The Ghost King t-3
Page 13
Rag-tag groups ran to the north and south as all semblance of order broke down. A few boat crews managed to band together along the shore, and many townsfolk followed in their protective wake.
Many more looked to the children of Cadderly and Danica, those two so long the heroes of the barony. In turn, the three siblings looked to the only hope they could find: Uncle Pikel.

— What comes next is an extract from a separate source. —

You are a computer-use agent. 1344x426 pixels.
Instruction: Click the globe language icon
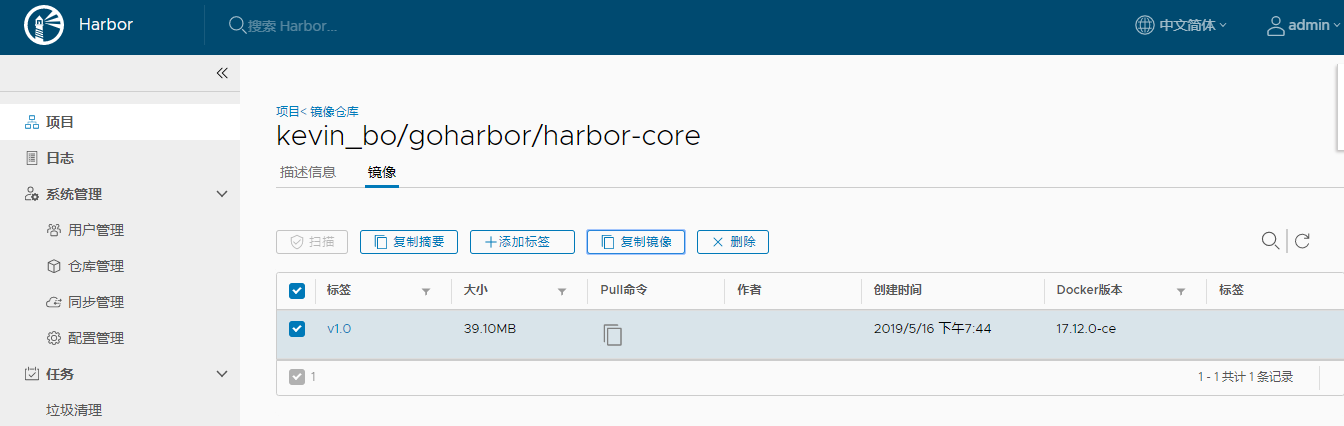(1144, 26)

Pikel Bouldershoulder accepted the responsibility with typical gusto, punching his stump into the air. He tucked his cudgel under that shortened arm and began to hop around, tapping his lips with one finger and mumbling, “umm” over and over again.
“Well, what then?” a fishing boat captain cried. Many people closed in on the foursome, looking for answers.
“We find a spot to defend, and we order our line,” Temberle said after looking to Pikel for answers that did not seem to be forthcoming. “Find a narrow alleyway. We cannot remain down here.”
“Uh-uh,” Pikel disagreed, even as the group began to organize its retreat.
“We can’t stay here, Uncle Pikel!” Rorick said to the dwarf, but the indomitable Pikel just smiled back at him.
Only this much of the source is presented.